Statistics used to index interrater similarity are prevalent in many areas of the social sciences, with multilevel research being one of the most common domains for estimating interrater similarity. Multilevel research spans multiple hierarchical levels, such as individuals, teams, departments, and the organization. There are three main research questions that multilevel researchers answer using indices of interrater agreement and interrater reliability: (a) Does the nesting of lower-level units (e.g., employees) within higher-level units (e.g., work teams) result in the non-independence of residuals, which is an assumption of the general linear model?; (b) Is there sufficient agreement between scores on measures collected from lower-level units (e.g., employees perceptions of customer service climate) to justify aggregating data to the higher-level (e.g., team-level climate)?; and (c) Following data aggregation, how effective are the higher-level unit means at distinguishing between those higher levels (e.g., how reliably do team climate scores distinguish between the teams)?
Interrater agreement and interrater reliability refer to the extent to which lower-level data nested or clustered within a higher-level unit are similar to one another. While closely related, interrater agreement and reliability differ from one another in how similarity is defined. Interrater reliability is the relative consistency in lower-level data. For example, to what degree do the scores assigned by raters tend to correlate with one another? Alternatively, interrater agreement is the consensus of the lower-level data points. For example, estimates of interrater agreement are used to determine the extent to which ratings made by judges/observers could be considered interchangeable or equivalent in terms of their values.

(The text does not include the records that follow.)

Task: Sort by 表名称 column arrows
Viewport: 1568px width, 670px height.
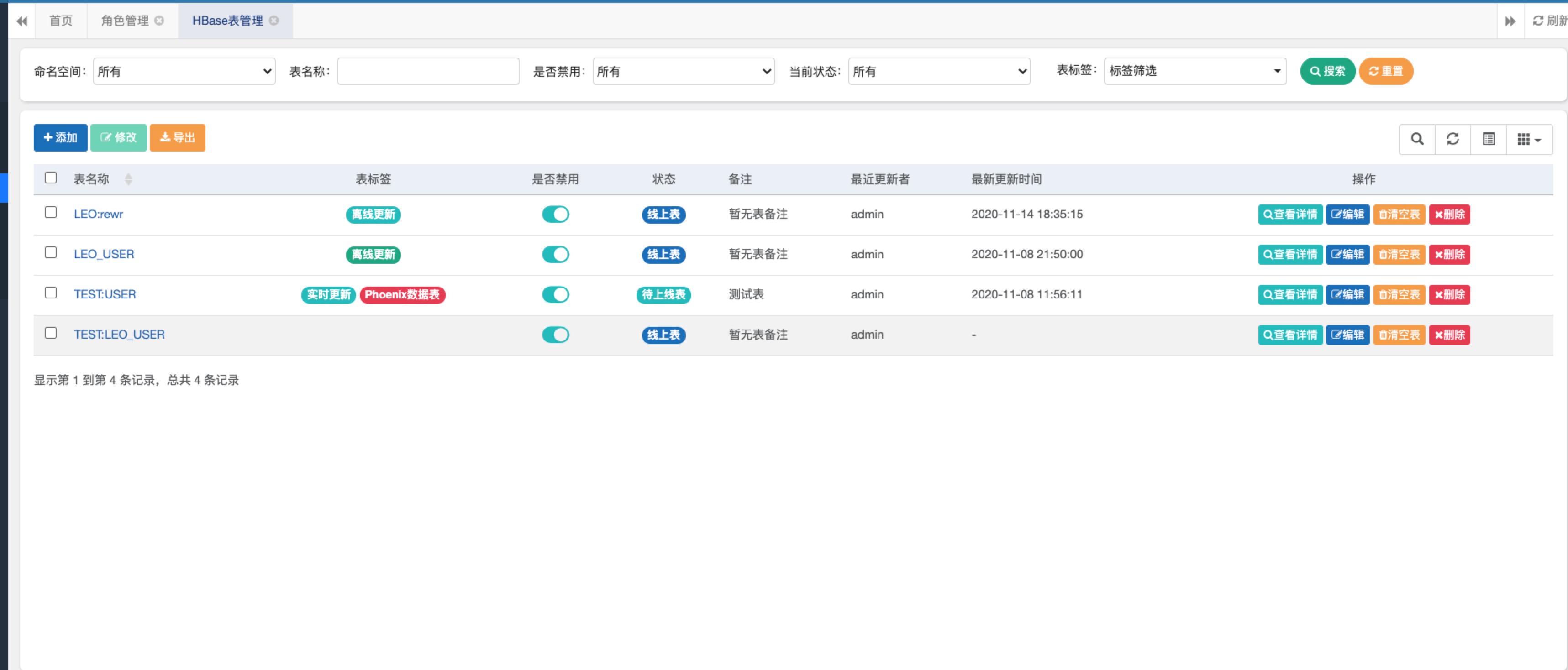Action: click(x=128, y=179)
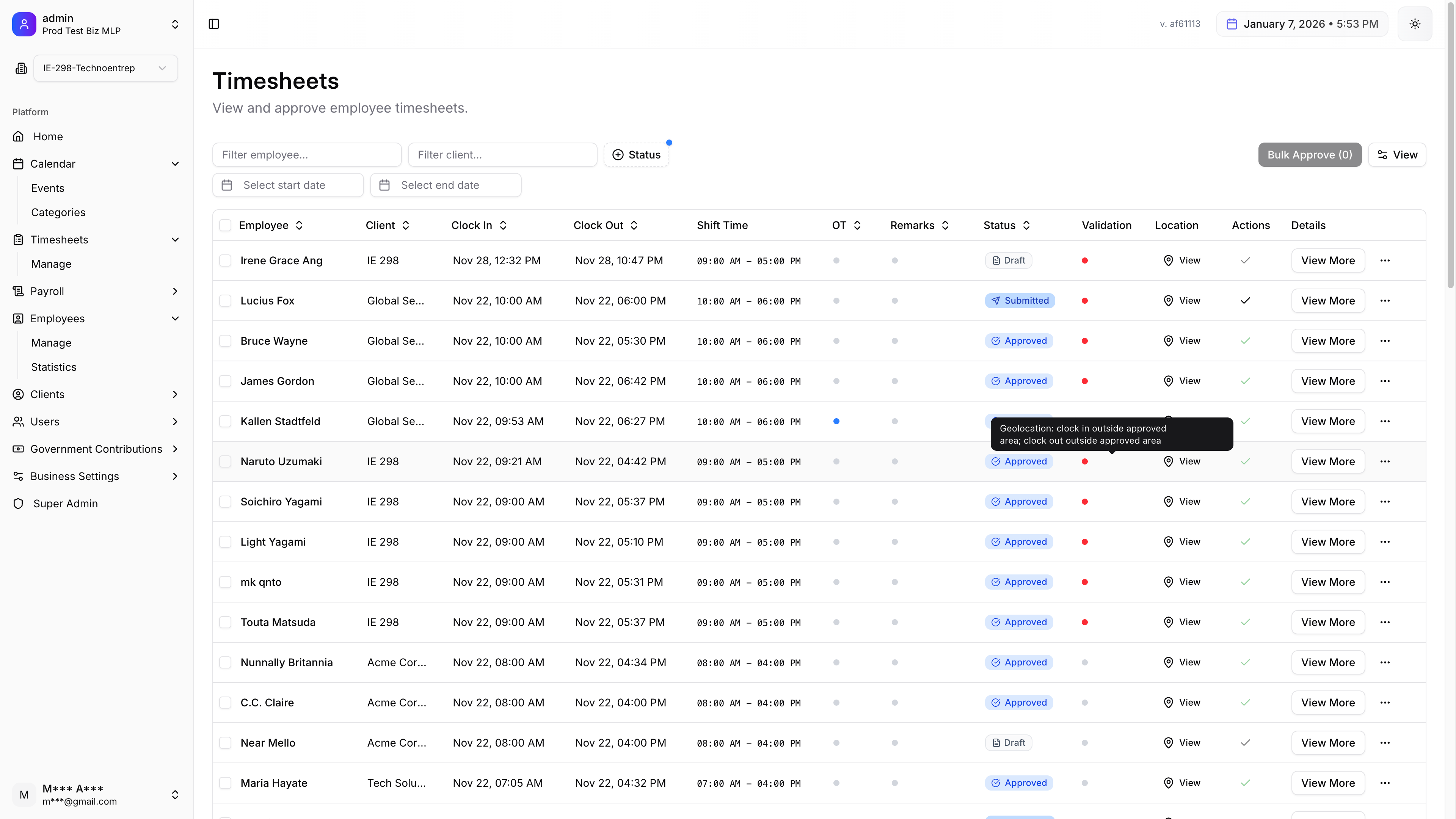Navigate to Business Settings in the sidebar
1456x819 pixels.
(75, 476)
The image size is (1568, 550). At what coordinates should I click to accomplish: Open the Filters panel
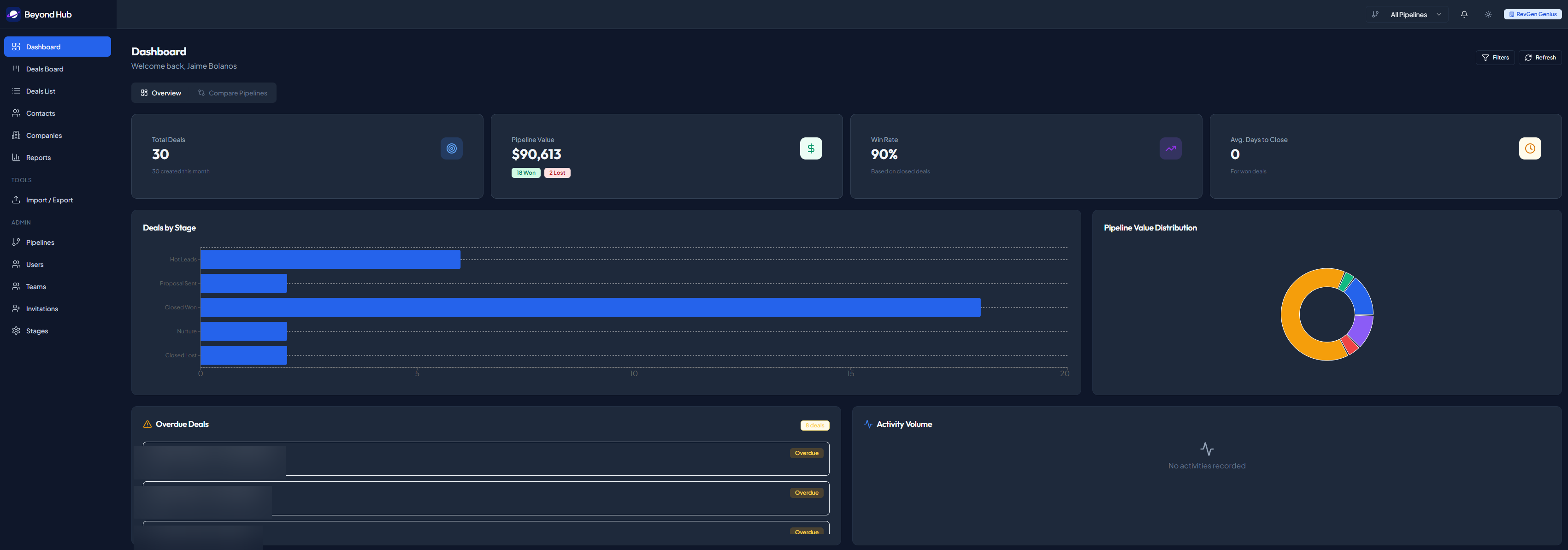tap(1496, 57)
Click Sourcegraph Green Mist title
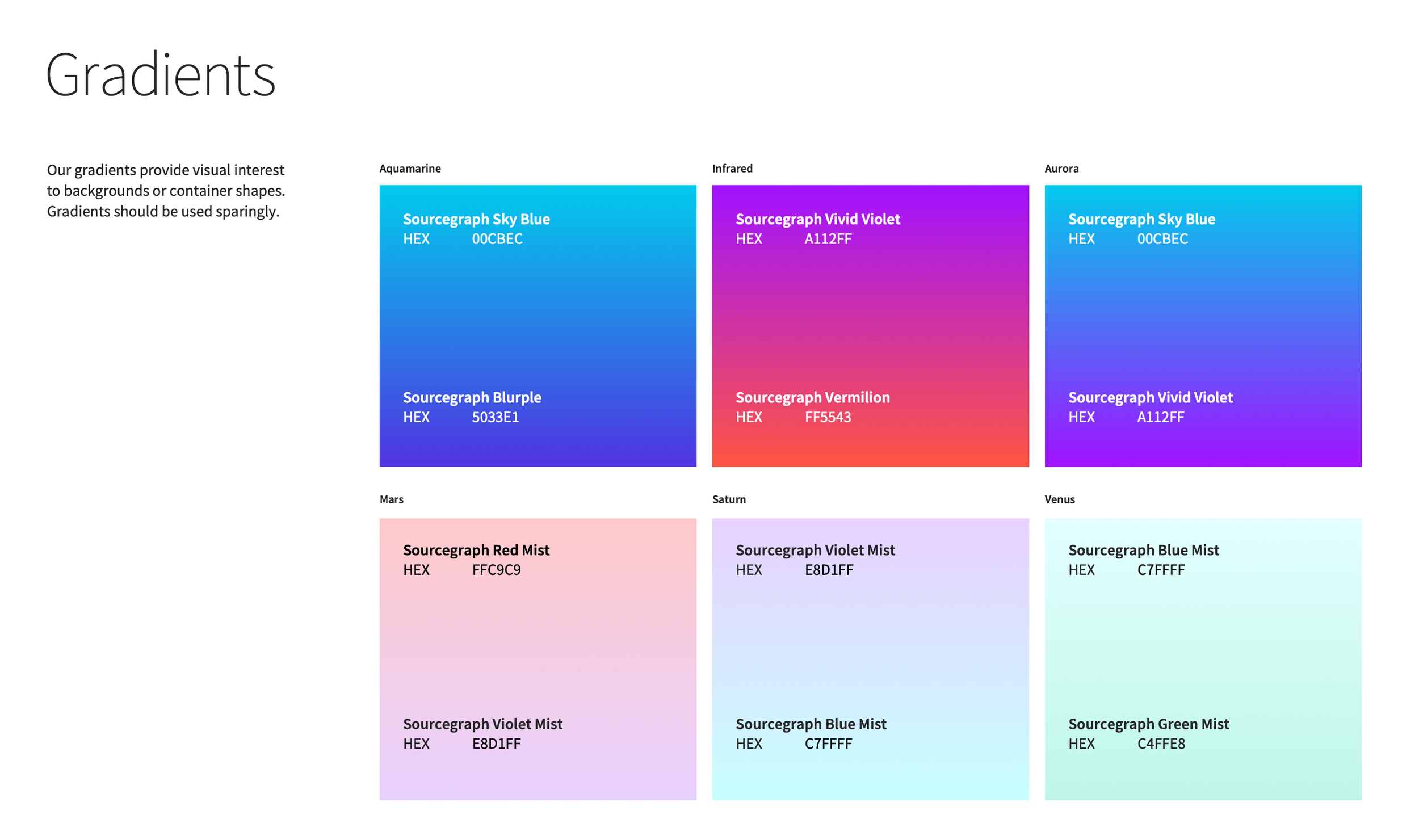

Thus, while interrater agreement and reliability both estimate the similarity of ratings by judges/observers, but they define interrater similarity in slightly different ways, and these statistics are suited to address different types of research questions. The first research question that these statistics address, the issue of non-independence, is typically measured using an interclass correlation statistic that is a function of both interrater reliability and agreement. However, in the context of non-independence, the intraclass correlation is most often interpreted as an effect size. The second multilevel research question, concerning adequate agreement to aggregate lower-level data to a higher level, would require a measure on interrater agreement, as the research is looking for consensus among raters. Finally, the third multilevel research question, concerning the reliability of higher-level means, not only requires a different variation of the intraclass correlation, but is also a function of both interrater reliability and agreement. Multilevel research requires researchers to appropriately apply interrater agreement and/or reliability statistics to their data, as well as follow best practices for calculating and interpreting these statistics.